Ömer tek kaşını kaldırdı ama ardından ben bir şey demeyince kafasını salladı, çenesinin ucuyla arabayı gösterdi ve son kez sinirle bakıp arabaya ilerledi.
"Dilim tutuldu, ne sinirli bir adam lan bu?" dedi Melih benimle beraber arabaya doğru ilerlerken, fısıltıyla.
"Komutan ya asabi biraz." dedim ne alakaysa.
Melih güldü, arka koltuğun kapısını açıp oturduğunda ben de Ömer'in yanındaki koltuğa oturdum. Bindiğimiz anda motoru çalıştırdı, arabanın içi sıcaktı çok iyiydi.
"Donmuşuz ha Sarı." dedi Melih ellerini birbirine sürterken.
Ömer direksiyonu çevirirken keskin bakışlarıyla dikiz aynasından ona baktı, parmak boğumları bembeyaz olmuştu. Kendini zor tuttuğu belliydi. Boğazımı temizledim kendini toparlasın diye, mesajı almış gibi gözlerini yola dikti.
"Havalar soğudu iyice." dedim sıradan bir konu açıp.
Melih ile gayet sakince konuşurken arada bir Ömer'e bakıyordu sinirli mi diye, ilk defa onun da birinden korktuğunu görmüştüm. Ama Ömer'de korkulmayacak biri değildi.
Melih'i evinin önüne bırakırken iyi akşamlar dediğinde sadece ben cevap verdim, biz vedalaşırken Ömer dirseğini camın pervazına koymuş dümdüz karşıya bakarak çenesini kaşıyordu.

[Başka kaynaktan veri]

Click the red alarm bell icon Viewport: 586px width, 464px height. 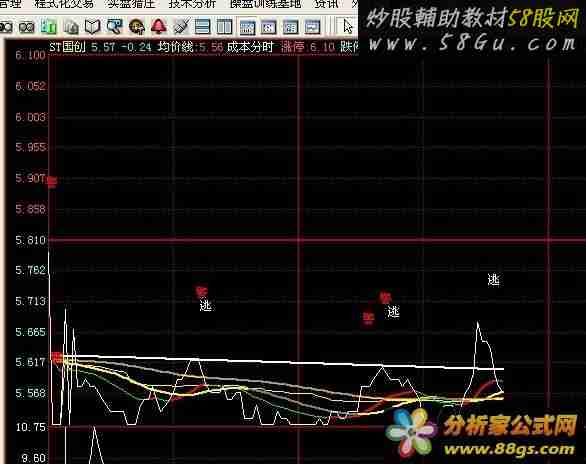tap(159, 26)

Melih Ömer'e son bir bakış daha atıp gittiğinde, apartman binasına girdiğini bile görmeden Ömer gaza bastı. Sinirini hissedebiliyordum.
"Her zaman anlattığım, yakın olduk dediğim arkadaşım." diye açıkladım o sormadan. Koltukta biraz daha yayıldım.
"Evet, belli ne kadar yakın olduğunuz." sesi sinirli çıkınca derin bir nefes aldı.
"Ömer, sadece arkadaş amına koyayım. Triplere girme şimdi, beni de sokma." dediğimde ters ters yüzüme baktı.
"Hoşlanmadım o çocuktan, birbirinize dokunacak kadar yakın olmayın Erdal. Anladın?" bastırarak sordu.
"İyi biri," dediğimde tam kızacaktı ki bakışlarımı önüme diktim. "Ama tamam öyle el kol şakası yapmayız fazla."
Ömer bir cevap vermedi ama bu sözün yeterli gelmediğini anladım.